Background American Indians/Alaska Natives have the highest motor vehicle-related death rates of all racial and ethnic groups in the United States. The Centers for Disease Control and Prevention's Injury Center worked with four tribes to reduce the toll of motor vehicle injuries in their communities: the Tohono O'odham Nation (TO), the San Carlos Apache Tribe (SC), the White Mountain Apache Tribe (WM) and the Ho-Chunk Nation (HC).

Objectives To translate known effective strategies to reduce motor vehicle-related injuries among members of Tribal communities.

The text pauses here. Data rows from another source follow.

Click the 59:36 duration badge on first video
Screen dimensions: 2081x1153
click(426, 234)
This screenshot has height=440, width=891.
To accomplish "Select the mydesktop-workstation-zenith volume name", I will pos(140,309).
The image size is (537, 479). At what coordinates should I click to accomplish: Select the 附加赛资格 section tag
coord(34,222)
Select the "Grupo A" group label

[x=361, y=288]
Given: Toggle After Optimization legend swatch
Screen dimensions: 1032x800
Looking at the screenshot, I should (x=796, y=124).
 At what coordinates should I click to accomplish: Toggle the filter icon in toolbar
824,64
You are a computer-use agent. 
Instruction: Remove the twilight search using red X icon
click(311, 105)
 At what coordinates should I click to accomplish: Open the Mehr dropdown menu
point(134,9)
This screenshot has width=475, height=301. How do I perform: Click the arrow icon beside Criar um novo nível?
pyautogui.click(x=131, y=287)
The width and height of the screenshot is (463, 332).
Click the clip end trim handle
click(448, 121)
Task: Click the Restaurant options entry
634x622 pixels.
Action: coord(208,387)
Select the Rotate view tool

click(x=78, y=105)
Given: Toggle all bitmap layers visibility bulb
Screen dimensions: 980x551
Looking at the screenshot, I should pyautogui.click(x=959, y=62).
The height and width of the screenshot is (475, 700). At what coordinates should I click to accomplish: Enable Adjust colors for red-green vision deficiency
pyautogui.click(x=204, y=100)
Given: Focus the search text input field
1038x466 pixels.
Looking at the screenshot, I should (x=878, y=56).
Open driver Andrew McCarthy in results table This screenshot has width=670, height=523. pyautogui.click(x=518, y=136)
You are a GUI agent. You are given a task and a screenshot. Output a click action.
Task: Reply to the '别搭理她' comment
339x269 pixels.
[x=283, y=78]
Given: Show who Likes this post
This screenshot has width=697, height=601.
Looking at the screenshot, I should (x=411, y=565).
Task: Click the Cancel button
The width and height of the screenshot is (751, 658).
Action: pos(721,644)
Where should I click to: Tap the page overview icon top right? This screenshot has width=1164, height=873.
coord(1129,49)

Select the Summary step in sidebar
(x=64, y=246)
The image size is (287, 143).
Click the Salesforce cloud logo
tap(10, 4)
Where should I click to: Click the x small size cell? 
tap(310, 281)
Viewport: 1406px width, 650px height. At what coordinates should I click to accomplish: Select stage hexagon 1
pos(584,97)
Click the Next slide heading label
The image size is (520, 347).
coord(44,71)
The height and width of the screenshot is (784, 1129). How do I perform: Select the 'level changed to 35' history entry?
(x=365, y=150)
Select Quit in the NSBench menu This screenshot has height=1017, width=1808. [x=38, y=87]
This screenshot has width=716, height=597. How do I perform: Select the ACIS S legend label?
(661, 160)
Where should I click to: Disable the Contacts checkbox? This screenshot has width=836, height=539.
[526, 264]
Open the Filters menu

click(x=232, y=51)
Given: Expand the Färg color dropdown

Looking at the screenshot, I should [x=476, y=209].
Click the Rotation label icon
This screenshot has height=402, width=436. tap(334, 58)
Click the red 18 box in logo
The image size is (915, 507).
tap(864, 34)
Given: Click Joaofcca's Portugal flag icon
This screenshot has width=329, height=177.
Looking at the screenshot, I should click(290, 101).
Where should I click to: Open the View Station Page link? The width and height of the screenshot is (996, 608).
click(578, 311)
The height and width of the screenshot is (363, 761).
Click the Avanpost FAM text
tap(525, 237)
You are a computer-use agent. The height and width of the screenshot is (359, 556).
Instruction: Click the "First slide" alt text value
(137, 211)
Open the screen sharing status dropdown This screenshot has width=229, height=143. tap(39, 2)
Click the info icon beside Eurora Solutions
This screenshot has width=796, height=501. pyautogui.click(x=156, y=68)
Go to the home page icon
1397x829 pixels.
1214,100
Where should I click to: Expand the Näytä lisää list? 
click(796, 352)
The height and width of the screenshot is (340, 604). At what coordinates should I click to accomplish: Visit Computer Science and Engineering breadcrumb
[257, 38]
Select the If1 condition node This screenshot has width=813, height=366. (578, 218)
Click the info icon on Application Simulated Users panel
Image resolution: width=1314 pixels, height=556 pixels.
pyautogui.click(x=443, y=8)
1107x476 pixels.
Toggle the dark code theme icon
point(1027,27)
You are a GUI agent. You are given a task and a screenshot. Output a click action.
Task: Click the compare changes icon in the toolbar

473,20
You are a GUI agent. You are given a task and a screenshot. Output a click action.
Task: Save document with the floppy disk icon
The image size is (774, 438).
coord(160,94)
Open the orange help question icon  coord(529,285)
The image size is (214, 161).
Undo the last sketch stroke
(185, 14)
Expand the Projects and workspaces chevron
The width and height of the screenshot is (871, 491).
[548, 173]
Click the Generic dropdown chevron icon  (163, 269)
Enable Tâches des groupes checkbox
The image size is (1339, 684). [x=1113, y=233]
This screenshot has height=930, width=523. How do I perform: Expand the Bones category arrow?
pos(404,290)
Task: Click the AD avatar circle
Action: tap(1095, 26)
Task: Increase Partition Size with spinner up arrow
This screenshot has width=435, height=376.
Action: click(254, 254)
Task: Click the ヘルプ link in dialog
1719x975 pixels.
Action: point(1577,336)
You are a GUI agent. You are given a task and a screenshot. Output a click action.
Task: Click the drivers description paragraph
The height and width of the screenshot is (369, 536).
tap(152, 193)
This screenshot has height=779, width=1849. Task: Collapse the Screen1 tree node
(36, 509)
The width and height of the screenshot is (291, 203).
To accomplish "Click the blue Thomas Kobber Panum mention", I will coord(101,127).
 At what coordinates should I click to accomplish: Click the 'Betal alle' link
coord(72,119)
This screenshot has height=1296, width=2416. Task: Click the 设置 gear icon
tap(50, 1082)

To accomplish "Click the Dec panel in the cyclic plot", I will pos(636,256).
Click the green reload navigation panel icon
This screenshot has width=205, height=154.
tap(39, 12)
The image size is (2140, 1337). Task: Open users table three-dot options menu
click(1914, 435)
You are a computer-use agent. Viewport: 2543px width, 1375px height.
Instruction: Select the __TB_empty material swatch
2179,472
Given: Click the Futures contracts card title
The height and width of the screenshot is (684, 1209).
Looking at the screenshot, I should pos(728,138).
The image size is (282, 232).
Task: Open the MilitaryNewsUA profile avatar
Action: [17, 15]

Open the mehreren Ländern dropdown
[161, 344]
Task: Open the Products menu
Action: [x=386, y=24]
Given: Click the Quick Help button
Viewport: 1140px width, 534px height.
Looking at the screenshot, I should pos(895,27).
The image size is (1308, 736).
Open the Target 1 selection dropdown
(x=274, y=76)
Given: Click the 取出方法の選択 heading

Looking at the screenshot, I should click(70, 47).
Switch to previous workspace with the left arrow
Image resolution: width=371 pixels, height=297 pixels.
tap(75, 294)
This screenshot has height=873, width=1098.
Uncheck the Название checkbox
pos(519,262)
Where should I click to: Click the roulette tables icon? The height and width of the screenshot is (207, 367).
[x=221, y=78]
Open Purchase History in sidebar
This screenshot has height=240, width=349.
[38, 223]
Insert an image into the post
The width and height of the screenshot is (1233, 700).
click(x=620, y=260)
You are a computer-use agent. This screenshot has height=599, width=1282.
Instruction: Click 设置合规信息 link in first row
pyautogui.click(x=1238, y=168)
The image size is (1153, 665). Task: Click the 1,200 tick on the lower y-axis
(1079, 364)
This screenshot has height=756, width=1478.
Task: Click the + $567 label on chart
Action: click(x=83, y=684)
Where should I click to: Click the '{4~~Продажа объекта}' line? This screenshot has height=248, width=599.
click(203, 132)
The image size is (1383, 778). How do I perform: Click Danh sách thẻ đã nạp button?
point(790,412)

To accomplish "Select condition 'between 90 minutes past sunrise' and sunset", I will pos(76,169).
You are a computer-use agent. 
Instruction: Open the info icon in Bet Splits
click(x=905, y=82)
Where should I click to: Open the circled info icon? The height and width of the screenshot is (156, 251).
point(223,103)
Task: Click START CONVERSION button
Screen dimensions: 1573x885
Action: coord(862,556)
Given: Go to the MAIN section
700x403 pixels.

Methods Effective strategies were selected from The Guide to Community Preventive Services systematic reviews. Tribes tailored, implemented, and evaluated strategies to reduce alcohol-impaired driving, increase occupant restraint, and increase child safety seat use. Each Tribe included policy, media and awareness activities in their programs.

Results The Tribal programs have reduced alcohol-impaired driving, strengthened tribal laws, and increased occupant restraint use. As sovereign nations, the TO and the SC passed Primary enforcement seat belt laws and lowered the legal limit for alcohol to 0.08 BAC while driving. The TO has increased their seatbelt use by 73%. The SC has increased DUI arrests by 52%, and decreased crashes by 29%. The WM has increased driver seat belt use from 13% to 54%, and the HC has increased seat belt use 38% for drivers and 94% for passengers.

Conclusions These multi-component programs have produced a model for use in other Tribes. Lessons learnt from these programs will allow for improved implementation as strategies are disseminated to other American Indian communities.